**Requirement:** Each record below is to be set down again precisely.

**Material shown:**
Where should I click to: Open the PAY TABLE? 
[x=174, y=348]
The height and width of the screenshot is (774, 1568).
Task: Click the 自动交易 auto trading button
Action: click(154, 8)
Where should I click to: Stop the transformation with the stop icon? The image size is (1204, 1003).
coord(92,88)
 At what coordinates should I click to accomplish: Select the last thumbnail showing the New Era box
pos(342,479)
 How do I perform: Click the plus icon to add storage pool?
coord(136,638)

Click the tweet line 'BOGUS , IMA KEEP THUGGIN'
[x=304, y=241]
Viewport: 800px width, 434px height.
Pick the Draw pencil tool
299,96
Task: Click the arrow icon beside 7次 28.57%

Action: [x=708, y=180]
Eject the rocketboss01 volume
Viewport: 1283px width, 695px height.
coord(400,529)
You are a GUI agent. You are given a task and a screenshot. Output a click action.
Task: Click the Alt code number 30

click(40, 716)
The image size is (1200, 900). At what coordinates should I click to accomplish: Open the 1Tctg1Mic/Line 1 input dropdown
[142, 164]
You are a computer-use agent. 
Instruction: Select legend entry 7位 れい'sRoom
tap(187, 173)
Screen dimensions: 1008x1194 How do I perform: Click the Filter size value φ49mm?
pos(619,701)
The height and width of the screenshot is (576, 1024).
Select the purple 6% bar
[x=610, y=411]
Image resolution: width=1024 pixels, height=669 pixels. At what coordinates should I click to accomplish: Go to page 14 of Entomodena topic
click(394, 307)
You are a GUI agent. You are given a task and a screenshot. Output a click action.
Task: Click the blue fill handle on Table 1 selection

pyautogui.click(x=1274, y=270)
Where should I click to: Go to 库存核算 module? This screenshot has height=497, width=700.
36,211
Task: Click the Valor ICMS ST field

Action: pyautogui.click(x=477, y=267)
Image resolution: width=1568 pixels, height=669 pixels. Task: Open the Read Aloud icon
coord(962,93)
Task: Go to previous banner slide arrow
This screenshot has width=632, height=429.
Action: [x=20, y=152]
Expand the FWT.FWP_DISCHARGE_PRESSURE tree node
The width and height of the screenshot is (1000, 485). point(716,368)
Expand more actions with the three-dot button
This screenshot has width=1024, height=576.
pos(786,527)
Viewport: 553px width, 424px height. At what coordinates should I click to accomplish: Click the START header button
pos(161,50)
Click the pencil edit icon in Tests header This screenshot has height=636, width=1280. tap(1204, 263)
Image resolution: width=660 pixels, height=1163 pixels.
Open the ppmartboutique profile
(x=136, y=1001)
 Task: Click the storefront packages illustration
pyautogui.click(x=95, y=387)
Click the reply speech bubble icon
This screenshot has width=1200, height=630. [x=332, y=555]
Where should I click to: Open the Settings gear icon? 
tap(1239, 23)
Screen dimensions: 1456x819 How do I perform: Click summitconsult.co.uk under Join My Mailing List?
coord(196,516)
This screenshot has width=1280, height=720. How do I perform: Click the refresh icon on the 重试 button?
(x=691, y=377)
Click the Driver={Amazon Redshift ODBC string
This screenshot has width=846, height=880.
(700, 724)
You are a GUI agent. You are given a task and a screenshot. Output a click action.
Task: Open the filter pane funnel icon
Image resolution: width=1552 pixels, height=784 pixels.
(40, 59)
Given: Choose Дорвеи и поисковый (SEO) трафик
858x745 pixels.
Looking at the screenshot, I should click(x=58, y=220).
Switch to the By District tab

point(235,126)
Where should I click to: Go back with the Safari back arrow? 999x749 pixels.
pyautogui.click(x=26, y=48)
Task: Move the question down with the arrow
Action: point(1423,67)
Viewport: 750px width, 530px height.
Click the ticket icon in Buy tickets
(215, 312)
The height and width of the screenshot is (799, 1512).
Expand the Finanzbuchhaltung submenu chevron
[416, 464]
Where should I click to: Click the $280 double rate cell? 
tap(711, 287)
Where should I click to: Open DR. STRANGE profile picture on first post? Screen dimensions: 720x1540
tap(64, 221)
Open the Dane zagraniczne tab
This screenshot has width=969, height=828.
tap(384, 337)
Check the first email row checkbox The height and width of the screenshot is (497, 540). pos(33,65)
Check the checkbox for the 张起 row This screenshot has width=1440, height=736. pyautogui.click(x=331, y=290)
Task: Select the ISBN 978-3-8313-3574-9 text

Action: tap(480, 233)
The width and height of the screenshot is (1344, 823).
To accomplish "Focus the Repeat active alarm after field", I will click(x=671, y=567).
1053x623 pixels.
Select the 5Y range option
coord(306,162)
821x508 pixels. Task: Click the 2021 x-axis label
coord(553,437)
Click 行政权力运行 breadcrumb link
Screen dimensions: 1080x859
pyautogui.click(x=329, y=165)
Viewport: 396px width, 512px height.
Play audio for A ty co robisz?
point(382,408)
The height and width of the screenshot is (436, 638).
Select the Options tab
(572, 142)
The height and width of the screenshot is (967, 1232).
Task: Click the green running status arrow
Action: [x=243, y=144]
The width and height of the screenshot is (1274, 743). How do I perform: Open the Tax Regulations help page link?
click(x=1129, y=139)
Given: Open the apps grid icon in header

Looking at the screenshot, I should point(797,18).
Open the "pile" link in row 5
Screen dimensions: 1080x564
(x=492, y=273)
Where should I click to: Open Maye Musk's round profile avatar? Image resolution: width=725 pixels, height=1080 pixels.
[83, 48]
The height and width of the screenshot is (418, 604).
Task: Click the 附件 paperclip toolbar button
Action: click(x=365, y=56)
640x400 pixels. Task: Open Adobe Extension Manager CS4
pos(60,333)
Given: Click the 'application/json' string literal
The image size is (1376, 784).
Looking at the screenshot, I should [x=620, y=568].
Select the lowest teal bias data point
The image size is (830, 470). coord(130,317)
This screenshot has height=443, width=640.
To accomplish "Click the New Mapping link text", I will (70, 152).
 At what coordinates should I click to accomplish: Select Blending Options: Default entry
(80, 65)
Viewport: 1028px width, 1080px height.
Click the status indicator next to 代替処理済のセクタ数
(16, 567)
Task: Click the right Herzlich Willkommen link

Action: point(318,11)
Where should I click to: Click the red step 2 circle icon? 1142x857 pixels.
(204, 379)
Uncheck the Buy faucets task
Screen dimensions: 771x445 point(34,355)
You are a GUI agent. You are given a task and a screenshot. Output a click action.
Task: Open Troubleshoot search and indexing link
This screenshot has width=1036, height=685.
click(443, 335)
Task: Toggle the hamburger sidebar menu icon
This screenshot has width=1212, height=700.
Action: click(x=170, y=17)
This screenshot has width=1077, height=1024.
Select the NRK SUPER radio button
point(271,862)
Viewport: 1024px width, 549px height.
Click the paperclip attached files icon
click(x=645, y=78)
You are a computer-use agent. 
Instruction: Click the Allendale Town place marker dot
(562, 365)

**Result:**
Where should I click to: Open the PAY TABLE? 
[x=174, y=348]
The height and width of the screenshot is (774, 1568).
Task: Click the 自动交易 auto trading button
Action: click(154, 8)
Where should I click to: Stop the transformation with the stop icon? The image size is (1204, 1003).
coord(92,88)
 At what coordinates should I click to accomplish: Select the last thumbnail showing the New Era box
pos(342,479)
 How do I perform: Click the plus icon to add storage pool?
coord(136,638)

Click the tweet line 'BOGUS , IMA KEEP THUGGIN'
[x=304, y=241]
Viewport: 800px width, 434px height.
Pick the Draw pencil tool
299,96
Task: Click the arrow icon beside 7次 28.57%

Action: [x=708, y=180]
Eject the rocketboss01 volume
Viewport: 1283px width, 695px height.
coord(400,529)
You are a GUI agent. You are given a task and a screenshot. Output a click action.
Task: Click the Alt code number 30

click(40, 716)
The image size is (1200, 900). At what coordinates should I click to accomplish: Open the 1Tctg1Mic/Line 1 input dropdown
[142, 164]
You are a computer-use agent. 
Instruction: Select legend entry 7位 れい'sRoom
tap(187, 173)
Screen dimensions: 1008x1194 How do I perform: Click the Filter size value φ49mm?
pos(619,701)
The height and width of the screenshot is (576, 1024).
Select the purple 6% bar
[x=610, y=411]
Image resolution: width=1024 pixels, height=669 pixels. At what coordinates should I click to accomplish: Go to page 14 of Entomodena topic
click(394, 307)
You are a GUI agent. You are given a task and a screenshot. Output a click action.
Task: Click the blue fill handle on Table 1 selection

pyautogui.click(x=1274, y=270)
Where should I click to: Go to 库存核算 module? This screenshot has height=497, width=700.
36,211
Task: Click the Valor ICMS ST field

Action: pyautogui.click(x=477, y=267)
Image resolution: width=1568 pixels, height=669 pixels. Task: Open the Read Aloud icon
coord(962,93)
Task: Go to previous banner slide arrow
This screenshot has width=632, height=429.
Action: [x=20, y=152]
Expand the FWT.FWP_DISCHARGE_PRESSURE tree node
The width and height of the screenshot is (1000, 485). point(716,368)
Expand more actions with the three-dot button
This screenshot has width=1024, height=576.
pos(786,527)
Viewport: 553px width, 424px height. At what coordinates should I click to accomplish: Click the START header button
pos(161,50)
Click the pencil edit icon in Tests header This screenshot has height=636, width=1280. tap(1204, 263)
Image resolution: width=660 pixels, height=1163 pixels.
Open the ppmartboutique profile
(x=136, y=1001)
 Task: Click the storefront packages illustration
pyautogui.click(x=95, y=387)
Click the reply speech bubble icon
This screenshot has width=1200, height=630. [x=332, y=555]
Where should I click to: Open the Settings gear icon? 
tap(1239, 23)
Screen dimensions: 1456x819 How do I perform: Click summitconsult.co.uk under Join My Mailing List?
coord(196,516)
This screenshot has width=1280, height=720. How do I perform: Click the refresh icon on the 重试 button?
(x=691, y=377)
Click the Driver={Amazon Redshift ODBC string
This screenshot has width=846, height=880.
(700, 724)
You are a GUI agent. You are given a task and a screenshot. Output a click action.
Task: Open the filter pane funnel icon
Image resolution: width=1552 pixels, height=784 pixels.
(40, 59)
Given: Choose Дорвеи и поисковый (SEO) трафик
858x745 pixels.
Looking at the screenshot, I should click(x=58, y=220).
Switch to the By District tab

point(235,126)
Where should I click to: Go back with the Safari back arrow? 999x749 pixels.
pyautogui.click(x=26, y=48)
Task: Move the question down with the arrow
Action: point(1423,67)
Viewport: 750px width, 530px height.
Click the ticket icon in Buy tickets
(215, 312)
The height and width of the screenshot is (799, 1512).
Expand the Finanzbuchhaltung submenu chevron
[416, 464]
Where should I click to: Click the $280 double rate cell? 
tap(711, 287)
Where should I click to: Open DR. STRANGE profile picture on first post? Screen dimensions: 720x1540
tap(64, 221)
Open the Dane zagraniczne tab
This screenshot has width=969, height=828.
tap(384, 337)
Check the first email row checkbox The height and width of the screenshot is (497, 540). pos(33,65)
Check the checkbox for the 张起 row This screenshot has width=1440, height=736. pyautogui.click(x=331, y=290)
Task: Select the ISBN 978-3-8313-3574-9 text

Action: tap(480, 233)
The width and height of the screenshot is (1344, 823).
To accomplish "Focus the Repeat active alarm after field", I will click(x=671, y=567).
1053x623 pixels.
Select the 5Y range option
coord(306,162)
821x508 pixels. Task: Click the 2021 x-axis label
coord(553,437)
Click 行政权力运行 breadcrumb link
Screen dimensions: 1080x859
pyautogui.click(x=329, y=165)
Viewport: 396px width, 512px height.
Play audio for A ty co robisz?
point(382,408)
The height and width of the screenshot is (436, 638).
Select the Options tab
(572, 142)
The height and width of the screenshot is (967, 1232).
Task: Click the green running status arrow
Action: [x=243, y=144]
The width and height of the screenshot is (1274, 743). How do I perform: Open the Tax Regulations help page link?
click(x=1129, y=139)
Given: Open the apps grid icon in header

Looking at the screenshot, I should point(797,18).
Open the "pile" link in row 5
Screen dimensions: 1080x564
(x=492, y=273)
Where should I click to: Open Maye Musk's round profile avatar? Image resolution: width=725 pixels, height=1080 pixels.
[83, 48]
The height and width of the screenshot is (418, 604).
Task: Click the 附件 paperclip toolbar button
Action: click(x=365, y=56)
640x400 pixels. Task: Open Adobe Extension Manager CS4
pos(60,333)
Given: Click the 'application/json' string literal
The image size is (1376, 784).
Looking at the screenshot, I should [x=620, y=568].
Select the lowest teal bias data point
The image size is (830, 470). coord(130,317)
This screenshot has height=443, width=640.
To accomplish "Click the New Mapping link text", I will (70, 152).
 At what coordinates should I click to accomplish: Select Blending Options: Default entry
(80, 65)
Viewport: 1028px width, 1080px height.
Click the status indicator next to 代替処理済のセクタ数
(16, 567)
Task: Click the right Herzlich Willkommen link

Action: point(318,11)
Where should I click to: Click the red step 2 circle icon? 1142x857 pixels.
(204, 379)
Uncheck the Buy faucets task
Screen dimensions: 771x445 point(34,355)
You are a GUI agent. You are given a task and a screenshot. Output a click action.
Task: Open Troubleshoot search and indexing link
This screenshot has width=1036, height=685.
click(443, 335)
Task: Toggle the hamburger sidebar menu icon
This screenshot has width=1212, height=700.
Action: click(x=170, y=17)
This screenshot has width=1077, height=1024.
Select the NRK SUPER radio button
point(271,862)
Viewport: 1024px width, 549px height.
Click the paperclip attached files icon
click(x=645, y=78)
You are a computer-use agent. 
Instruction: Click the Allendale Town place marker dot
(562, 365)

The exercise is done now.